Im Konsens mit Stadtbild und nach Vorgabe eines Sachverständigen für Architektur habe man deshalb einen Vorschlag erarbeitet, wie die "lieblos gestaltete Fassade" bereits mit wenigen Maßnahmen ein "Lifting" erfahren könnte. Einig ist man sich im Stadtbildkreis auch, statt der "mausgrauen Erdgeschossfarbe" die gesamte Fassade farblich einheitlich bis auf den Sockel zu gestalten und den Fenstern mit Hilfe einiger Fenstersprossen einen kleingliedrigeren Charakter zu verleihen. "Dadurch würde sich der Bau optisch viel einfühlsamer in die historische Altstadt einfügen", ist sich Weiß sicher, der aber betont: "Das ist nur ein möglichen Vorschlag zur Verbesserung - wir wollen nicht in die Planungshoheit des Bauamts eingreifen".

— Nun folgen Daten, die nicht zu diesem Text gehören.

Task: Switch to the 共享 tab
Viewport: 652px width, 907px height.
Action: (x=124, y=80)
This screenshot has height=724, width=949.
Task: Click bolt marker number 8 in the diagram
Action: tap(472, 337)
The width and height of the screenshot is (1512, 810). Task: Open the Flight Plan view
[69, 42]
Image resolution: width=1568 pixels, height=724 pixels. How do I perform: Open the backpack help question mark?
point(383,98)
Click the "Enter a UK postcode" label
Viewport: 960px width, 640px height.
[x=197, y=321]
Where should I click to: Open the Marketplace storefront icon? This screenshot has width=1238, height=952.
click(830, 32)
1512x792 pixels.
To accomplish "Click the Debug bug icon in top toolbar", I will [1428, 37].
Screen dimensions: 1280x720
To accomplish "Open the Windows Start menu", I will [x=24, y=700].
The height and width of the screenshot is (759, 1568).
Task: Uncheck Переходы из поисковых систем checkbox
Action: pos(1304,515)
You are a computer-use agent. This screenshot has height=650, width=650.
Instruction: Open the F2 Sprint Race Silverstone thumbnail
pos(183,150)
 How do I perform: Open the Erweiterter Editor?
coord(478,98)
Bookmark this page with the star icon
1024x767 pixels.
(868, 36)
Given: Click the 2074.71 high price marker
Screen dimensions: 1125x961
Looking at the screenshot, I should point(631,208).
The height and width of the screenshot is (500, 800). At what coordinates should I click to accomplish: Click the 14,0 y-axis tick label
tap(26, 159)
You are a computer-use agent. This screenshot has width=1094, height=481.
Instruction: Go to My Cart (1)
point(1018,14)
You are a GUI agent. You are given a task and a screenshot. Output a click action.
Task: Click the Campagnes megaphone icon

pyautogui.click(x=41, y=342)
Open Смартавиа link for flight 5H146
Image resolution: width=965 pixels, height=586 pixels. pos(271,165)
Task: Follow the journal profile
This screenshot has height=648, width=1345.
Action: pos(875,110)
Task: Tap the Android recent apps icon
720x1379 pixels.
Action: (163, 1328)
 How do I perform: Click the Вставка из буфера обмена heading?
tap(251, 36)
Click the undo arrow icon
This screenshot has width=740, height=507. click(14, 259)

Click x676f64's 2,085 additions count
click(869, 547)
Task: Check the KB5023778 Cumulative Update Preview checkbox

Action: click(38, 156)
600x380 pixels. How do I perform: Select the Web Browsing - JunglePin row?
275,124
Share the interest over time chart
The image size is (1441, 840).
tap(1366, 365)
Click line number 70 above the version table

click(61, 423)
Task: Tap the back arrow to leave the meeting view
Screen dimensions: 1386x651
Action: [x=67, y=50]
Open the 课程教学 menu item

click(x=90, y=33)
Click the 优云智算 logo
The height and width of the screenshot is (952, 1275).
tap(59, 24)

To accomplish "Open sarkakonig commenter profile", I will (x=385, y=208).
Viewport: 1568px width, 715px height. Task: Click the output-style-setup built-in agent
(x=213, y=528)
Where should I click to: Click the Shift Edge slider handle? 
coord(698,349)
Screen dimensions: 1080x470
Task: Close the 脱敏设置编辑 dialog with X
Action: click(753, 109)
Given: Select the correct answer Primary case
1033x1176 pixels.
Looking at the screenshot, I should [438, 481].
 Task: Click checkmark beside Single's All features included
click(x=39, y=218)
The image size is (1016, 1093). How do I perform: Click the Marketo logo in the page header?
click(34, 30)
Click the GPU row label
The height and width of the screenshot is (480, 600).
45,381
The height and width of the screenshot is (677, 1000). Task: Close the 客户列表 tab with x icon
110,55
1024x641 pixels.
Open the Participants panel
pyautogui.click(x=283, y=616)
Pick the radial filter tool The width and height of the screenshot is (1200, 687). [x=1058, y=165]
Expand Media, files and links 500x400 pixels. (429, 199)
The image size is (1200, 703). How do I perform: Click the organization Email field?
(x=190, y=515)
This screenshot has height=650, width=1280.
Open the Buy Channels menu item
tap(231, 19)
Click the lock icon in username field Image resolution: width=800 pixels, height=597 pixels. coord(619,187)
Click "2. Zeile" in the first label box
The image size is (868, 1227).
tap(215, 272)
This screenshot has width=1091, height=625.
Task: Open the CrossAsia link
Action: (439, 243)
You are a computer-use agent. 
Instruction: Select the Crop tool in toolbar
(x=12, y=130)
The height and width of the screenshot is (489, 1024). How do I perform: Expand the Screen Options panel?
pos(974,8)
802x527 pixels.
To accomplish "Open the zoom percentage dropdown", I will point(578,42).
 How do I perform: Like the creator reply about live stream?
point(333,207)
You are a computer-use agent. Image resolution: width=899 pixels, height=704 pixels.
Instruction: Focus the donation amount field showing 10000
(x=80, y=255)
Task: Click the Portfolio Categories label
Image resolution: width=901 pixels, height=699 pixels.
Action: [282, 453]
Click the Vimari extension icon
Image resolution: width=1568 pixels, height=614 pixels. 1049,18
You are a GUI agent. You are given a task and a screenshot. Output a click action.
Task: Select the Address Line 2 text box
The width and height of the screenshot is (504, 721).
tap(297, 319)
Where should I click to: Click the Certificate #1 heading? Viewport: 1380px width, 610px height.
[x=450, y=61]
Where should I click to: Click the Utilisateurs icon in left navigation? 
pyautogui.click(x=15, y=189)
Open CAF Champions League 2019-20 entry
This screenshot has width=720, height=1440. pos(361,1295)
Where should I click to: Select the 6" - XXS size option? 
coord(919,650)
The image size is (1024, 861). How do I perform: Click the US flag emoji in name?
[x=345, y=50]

Gleichwohl sehe man es als "Stadtbildverschönerungsverein" als Herausforderung an, einen Beitrag zu einer Aufwertung des Albertsplatzes zu leisten, wobei sich sich Stadtbild auch an den Kosten der entsprechenden Maßnahmen beteiligen würde.

Enttäuscht zeigt sich Weiß vom Hinweis des Wohnbau-Chefs Christian Meyer, mit etwaigen Korrekturen am Haus Albertsplatz 4 zu warten, bis das benachbarte Eckhaus Ketschengasse 28 restauriert ist.